Thursday 15 April 2010

Photo synchronisation over the internet

I've been thinking about synchronisation software lately. I'm very happy with Dropbox, but I would also like to use it to keep my photos backed up and synchronised across all my machines. The things keeping me from doing that are the 2GB storage limit, bandwidth use and the fact that I can't sync external folders.

To get around the 2GB limit, I'd just have to pay 10USD per month for a 50GB plan. There may be a better way, so I'm not taking that plunge just yet. As for bandwidth, the Dropbox client can be set to limit its bandwidth usage rate, so I guess that's okay too. I just think that the act of transferring my 15GB of photos over the internet might raise some eyebrows in the IT department at work.

What I mean by the external folders problem is that I would have to keep my photos inside Dropbox instead of the My Pictures folders on my various machines, and I'd rather not do that, even if I had the space. Live Mesh might be a better option, and it neatly sidesteps the storage limit too, but it doesn't work on Linux, which is a dealbreaker for me.

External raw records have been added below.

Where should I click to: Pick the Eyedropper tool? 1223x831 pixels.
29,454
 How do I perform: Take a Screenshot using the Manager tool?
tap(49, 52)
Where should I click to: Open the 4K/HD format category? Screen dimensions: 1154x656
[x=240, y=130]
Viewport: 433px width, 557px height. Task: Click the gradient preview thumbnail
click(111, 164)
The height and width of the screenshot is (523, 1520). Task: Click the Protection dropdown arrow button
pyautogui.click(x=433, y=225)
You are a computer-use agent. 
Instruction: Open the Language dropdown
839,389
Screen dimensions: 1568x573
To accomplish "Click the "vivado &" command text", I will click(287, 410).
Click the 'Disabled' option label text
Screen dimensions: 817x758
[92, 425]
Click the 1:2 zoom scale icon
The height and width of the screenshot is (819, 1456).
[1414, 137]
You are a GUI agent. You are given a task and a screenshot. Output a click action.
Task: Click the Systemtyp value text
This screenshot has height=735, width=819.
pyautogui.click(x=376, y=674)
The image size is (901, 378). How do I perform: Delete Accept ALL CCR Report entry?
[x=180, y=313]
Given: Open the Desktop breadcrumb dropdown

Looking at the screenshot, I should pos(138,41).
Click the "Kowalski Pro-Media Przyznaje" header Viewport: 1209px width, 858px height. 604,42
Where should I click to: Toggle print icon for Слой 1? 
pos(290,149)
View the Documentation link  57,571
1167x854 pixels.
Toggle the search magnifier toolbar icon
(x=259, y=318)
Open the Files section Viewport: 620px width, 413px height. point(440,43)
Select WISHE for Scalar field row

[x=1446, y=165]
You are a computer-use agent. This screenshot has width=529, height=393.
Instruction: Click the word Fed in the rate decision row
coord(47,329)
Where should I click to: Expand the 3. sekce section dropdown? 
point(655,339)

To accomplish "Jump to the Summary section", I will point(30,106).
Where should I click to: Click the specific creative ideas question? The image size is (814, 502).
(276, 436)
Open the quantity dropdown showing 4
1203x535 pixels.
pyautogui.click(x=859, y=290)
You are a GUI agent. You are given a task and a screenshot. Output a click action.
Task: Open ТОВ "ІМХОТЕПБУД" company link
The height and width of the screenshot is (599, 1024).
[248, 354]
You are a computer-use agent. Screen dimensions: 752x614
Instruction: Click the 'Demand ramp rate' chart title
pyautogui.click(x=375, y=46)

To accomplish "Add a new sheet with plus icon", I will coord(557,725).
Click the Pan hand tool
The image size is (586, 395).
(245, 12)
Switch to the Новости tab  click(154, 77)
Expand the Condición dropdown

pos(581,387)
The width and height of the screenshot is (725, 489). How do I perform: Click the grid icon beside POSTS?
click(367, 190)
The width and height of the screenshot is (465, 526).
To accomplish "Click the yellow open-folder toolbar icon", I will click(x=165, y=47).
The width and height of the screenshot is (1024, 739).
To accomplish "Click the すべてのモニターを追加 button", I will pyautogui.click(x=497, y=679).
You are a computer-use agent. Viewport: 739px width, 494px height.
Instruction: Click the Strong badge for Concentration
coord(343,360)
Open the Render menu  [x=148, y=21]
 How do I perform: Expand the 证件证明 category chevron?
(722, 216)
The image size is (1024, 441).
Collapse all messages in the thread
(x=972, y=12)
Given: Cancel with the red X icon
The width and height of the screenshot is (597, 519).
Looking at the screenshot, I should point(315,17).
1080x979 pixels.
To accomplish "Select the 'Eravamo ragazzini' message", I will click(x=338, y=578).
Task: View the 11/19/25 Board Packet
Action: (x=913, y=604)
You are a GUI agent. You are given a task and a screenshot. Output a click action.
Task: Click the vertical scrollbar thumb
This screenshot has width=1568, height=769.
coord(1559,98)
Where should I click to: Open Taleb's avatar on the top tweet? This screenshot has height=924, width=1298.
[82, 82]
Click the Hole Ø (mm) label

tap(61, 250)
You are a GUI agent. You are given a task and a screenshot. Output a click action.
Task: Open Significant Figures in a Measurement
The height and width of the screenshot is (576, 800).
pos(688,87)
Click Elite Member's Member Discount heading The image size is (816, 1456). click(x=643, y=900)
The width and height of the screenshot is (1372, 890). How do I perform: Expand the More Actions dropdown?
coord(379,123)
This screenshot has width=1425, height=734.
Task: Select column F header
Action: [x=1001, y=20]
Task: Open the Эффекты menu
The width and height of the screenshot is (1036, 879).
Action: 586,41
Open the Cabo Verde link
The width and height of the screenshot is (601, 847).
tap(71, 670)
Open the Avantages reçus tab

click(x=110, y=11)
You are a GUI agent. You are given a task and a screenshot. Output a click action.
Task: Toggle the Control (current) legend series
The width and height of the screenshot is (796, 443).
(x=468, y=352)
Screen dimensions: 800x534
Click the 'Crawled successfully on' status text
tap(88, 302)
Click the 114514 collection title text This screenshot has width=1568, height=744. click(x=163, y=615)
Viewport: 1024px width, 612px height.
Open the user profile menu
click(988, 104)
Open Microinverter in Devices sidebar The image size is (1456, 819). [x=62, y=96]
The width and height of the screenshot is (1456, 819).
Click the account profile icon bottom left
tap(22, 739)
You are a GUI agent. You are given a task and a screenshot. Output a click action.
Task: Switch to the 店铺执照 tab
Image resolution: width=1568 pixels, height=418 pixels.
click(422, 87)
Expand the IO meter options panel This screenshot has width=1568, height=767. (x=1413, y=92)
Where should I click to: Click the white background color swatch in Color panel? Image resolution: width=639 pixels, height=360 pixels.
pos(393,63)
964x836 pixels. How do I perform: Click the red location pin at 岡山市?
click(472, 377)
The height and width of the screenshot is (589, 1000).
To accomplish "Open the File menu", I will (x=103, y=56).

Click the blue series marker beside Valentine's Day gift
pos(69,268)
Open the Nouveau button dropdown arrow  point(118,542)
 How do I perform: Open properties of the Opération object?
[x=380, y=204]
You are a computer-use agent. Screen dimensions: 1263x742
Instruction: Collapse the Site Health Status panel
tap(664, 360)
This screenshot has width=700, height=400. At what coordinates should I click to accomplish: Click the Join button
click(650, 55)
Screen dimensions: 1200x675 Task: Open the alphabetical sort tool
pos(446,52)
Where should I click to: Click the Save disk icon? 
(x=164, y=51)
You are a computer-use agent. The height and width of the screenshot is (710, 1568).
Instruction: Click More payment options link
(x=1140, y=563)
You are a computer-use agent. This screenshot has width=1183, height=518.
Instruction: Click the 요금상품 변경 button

I did write a program of my own to copy files in and out of Dropbox one at a time to distribute to all my machines, and I learned a few things in the process. First, sync software always has more problems than you think. Second, Dropbox is probably not the best way to go about that kind of transfer.

Mokalus of Borg

PS - I might look for a solution using rsync over a VPN.
PPS - That will probably also be harder than it sounds.